(Your task): Without the pictures, return each record as it appears.

━━━━

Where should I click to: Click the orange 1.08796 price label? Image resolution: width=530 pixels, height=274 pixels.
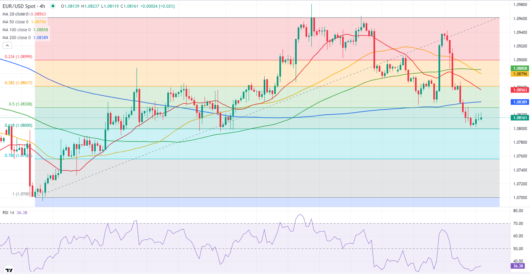[520, 74]
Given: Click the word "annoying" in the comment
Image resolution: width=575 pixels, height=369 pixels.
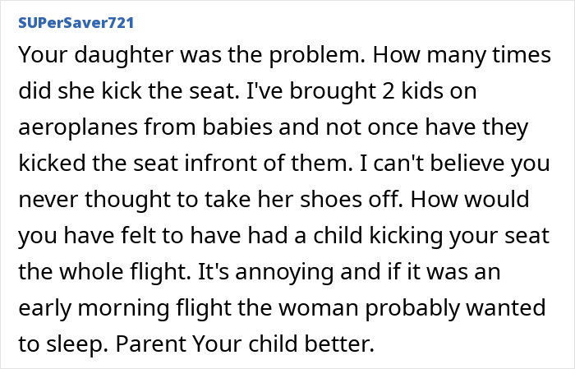Looking at the screenshot, I should coord(284,274).
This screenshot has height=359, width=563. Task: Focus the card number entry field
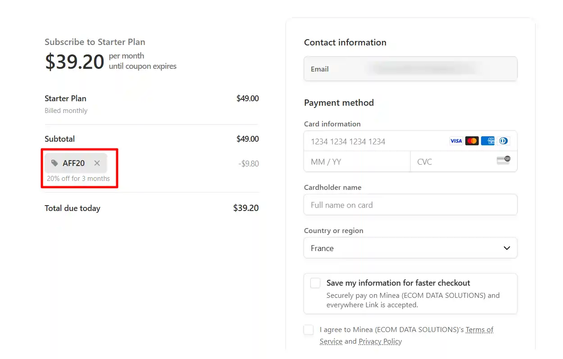360,141
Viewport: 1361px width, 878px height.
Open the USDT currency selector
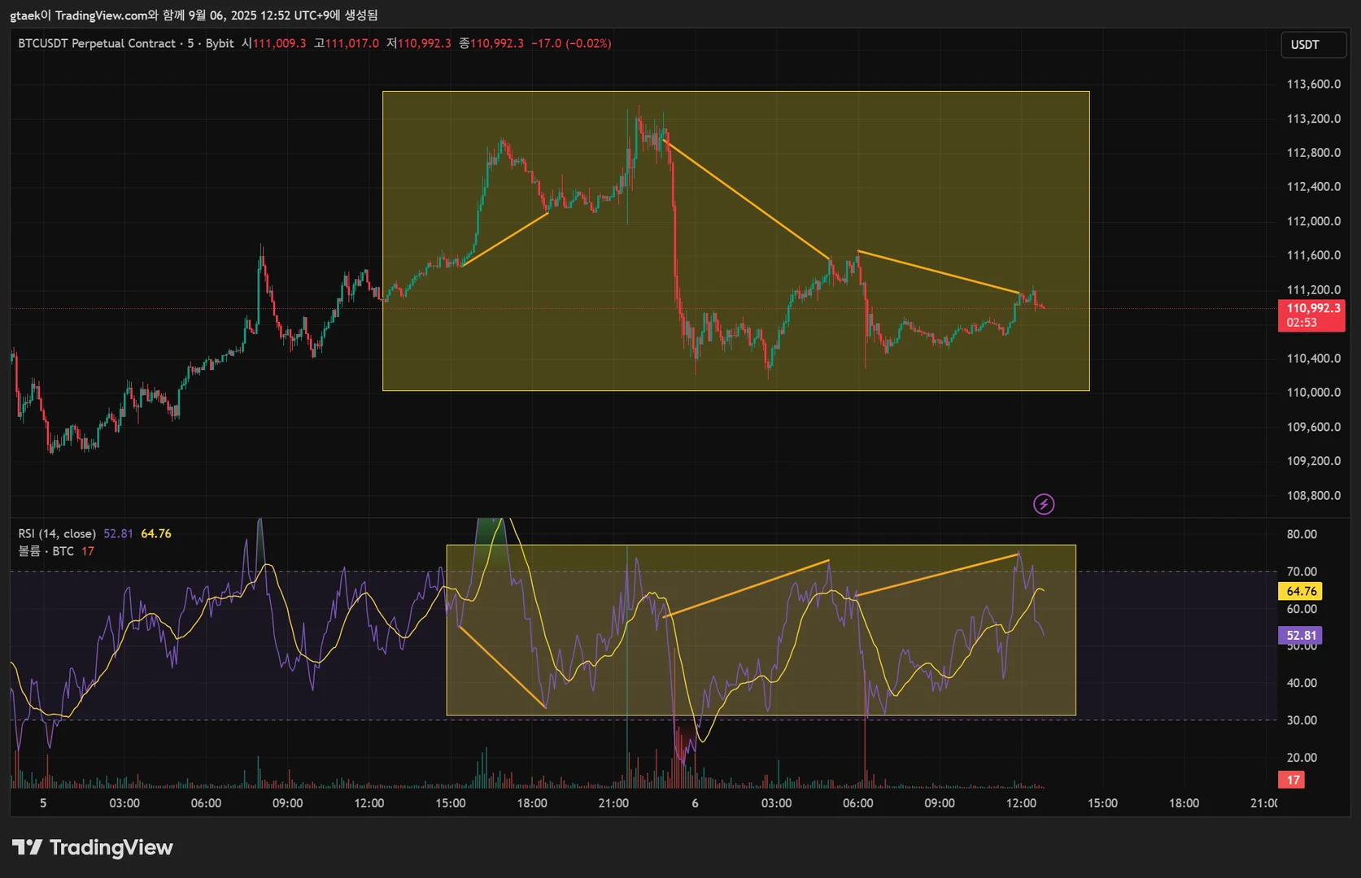pos(1313,45)
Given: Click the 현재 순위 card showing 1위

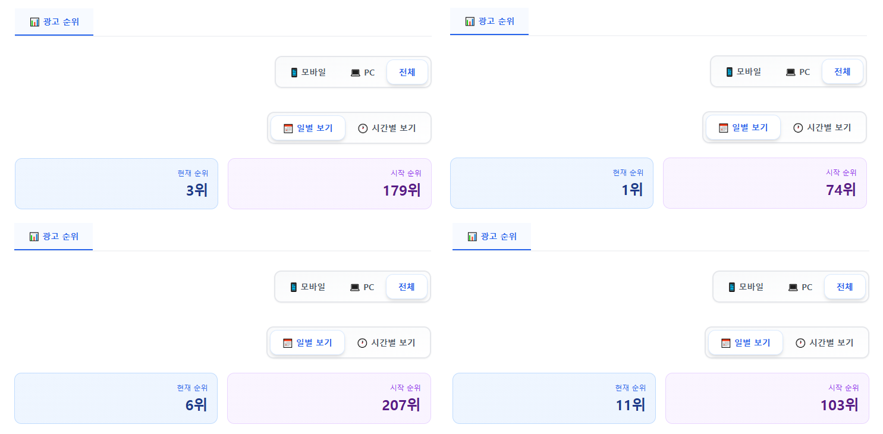Looking at the screenshot, I should pyautogui.click(x=552, y=183).
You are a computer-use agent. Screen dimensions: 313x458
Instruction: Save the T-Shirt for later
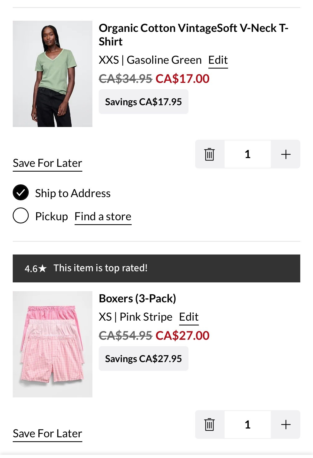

━━━━

(Reply):
Where should I click to: Click the orange 1.08796 price label? Image resolution: width=530 pixels, height=274 pixels.
[520, 74]
Given: Click the word "annoying" in the comment
Image resolution: width=575 pixels, height=369 pixels.
Looking at the screenshot, I should coord(284,274).
This screenshot has height=359, width=563. Task: Focus the card number entry field
360,141
Viewport: 1361px width, 878px height.
Open the USDT currency selector
pos(1313,45)
Given: Click the 현재 순위 card showing 1위

Looking at the screenshot, I should pyautogui.click(x=552, y=183).
You are a computer-use agent. Screen dimensions: 313x458
Instruction: Save the T-Shirt for later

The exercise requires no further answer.